Rows on where targets appear:
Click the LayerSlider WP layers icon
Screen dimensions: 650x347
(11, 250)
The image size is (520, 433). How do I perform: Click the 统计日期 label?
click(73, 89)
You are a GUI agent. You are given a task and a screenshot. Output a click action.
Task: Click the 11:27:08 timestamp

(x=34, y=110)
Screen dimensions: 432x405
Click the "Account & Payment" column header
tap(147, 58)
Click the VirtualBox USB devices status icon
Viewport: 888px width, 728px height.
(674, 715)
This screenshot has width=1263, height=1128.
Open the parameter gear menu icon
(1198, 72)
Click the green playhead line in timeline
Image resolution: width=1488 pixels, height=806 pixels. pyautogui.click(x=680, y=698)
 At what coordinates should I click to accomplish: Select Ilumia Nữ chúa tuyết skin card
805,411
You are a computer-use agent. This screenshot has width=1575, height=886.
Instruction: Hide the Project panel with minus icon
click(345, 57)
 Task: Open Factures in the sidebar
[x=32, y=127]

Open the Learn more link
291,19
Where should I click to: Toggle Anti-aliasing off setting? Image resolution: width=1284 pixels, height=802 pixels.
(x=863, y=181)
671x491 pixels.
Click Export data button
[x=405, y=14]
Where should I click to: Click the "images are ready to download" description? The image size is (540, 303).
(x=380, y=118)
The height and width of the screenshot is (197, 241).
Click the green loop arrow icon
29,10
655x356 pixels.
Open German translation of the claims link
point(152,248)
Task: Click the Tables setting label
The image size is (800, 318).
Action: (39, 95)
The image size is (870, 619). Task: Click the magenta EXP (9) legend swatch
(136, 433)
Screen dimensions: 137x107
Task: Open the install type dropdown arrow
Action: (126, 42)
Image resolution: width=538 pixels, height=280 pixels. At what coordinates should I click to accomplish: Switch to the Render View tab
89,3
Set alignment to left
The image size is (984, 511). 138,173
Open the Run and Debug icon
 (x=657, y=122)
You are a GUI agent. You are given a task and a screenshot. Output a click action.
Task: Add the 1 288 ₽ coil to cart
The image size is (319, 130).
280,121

**Stated problem:** Rewrite the records above, replacing "icon" with "symbol" everywhere and leaving everything else unchanged.

**Task answer:**
Click the LayerSlider WP layers symbol
Screen dimensions: 650x347
(11, 250)
The image size is (520, 433). How do I perform: Click the 统计日期 label?
click(73, 89)
You are a GUI agent. You are given a task and a screenshot. Output a click action.
Task: Click the 11:27:08 timestamp

(x=34, y=110)
Screen dimensions: 432x405
Click the "Account & Payment" column header
tap(147, 58)
Click the VirtualBox USB devices status symbol
Viewport: 888px width, 728px height.
(674, 715)
This screenshot has width=1263, height=1128.
Open the parameter gear menu symbol
(1198, 72)
Click the green playhead line in timeline
Image resolution: width=1488 pixels, height=806 pixels. pyautogui.click(x=680, y=698)
 At what coordinates should I click to accomplish: Select Ilumia Nữ chúa tuyết skin card
805,411
You are a computer-use agent. This screenshot has width=1575, height=886.
Instruction: Hide the Project panel with minus symbol
click(345, 57)
 Task: Open Factures in the sidebar
[x=32, y=127]

Open the Learn more link
291,19
Where should I click to: Toggle Anti-aliasing off setting? Image resolution: width=1284 pixels, height=802 pixels.
(x=863, y=181)
671x491 pixels.
Click Export data button
[x=405, y=14]
Where should I click to: Click the "images are ready to download" description? The image size is (540, 303).
(x=380, y=118)
The height and width of the screenshot is (197, 241).
Click the green loop arrow symbol
29,10
655x356 pixels.
Open German translation of the claims link
point(152,248)
Task: Click the Tables setting label
The image size is (800, 318).
Action: (39, 95)
The image size is (870, 619). Task: Click the magenta EXP (9) legend swatch
(136, 433)
Screen dimensions: 137x107
Task: Open the install type dropdown arrow
Action: (126, 42)
Image resolution: width=538 pixels, height=280 pixels. At what coordinates should I click to accomplish: Switch to the Render View tab
89,3
Set alignment to left
The image size is (984, 511). 138,173
Open the Run and Debug symbol
 (x=657, y=122)
You are a GUI agent. You are given a task and a screenshot. Output a click action.
Task: Add the 1 288 ₽ coil to cart
The image size is (319, 130).
280,121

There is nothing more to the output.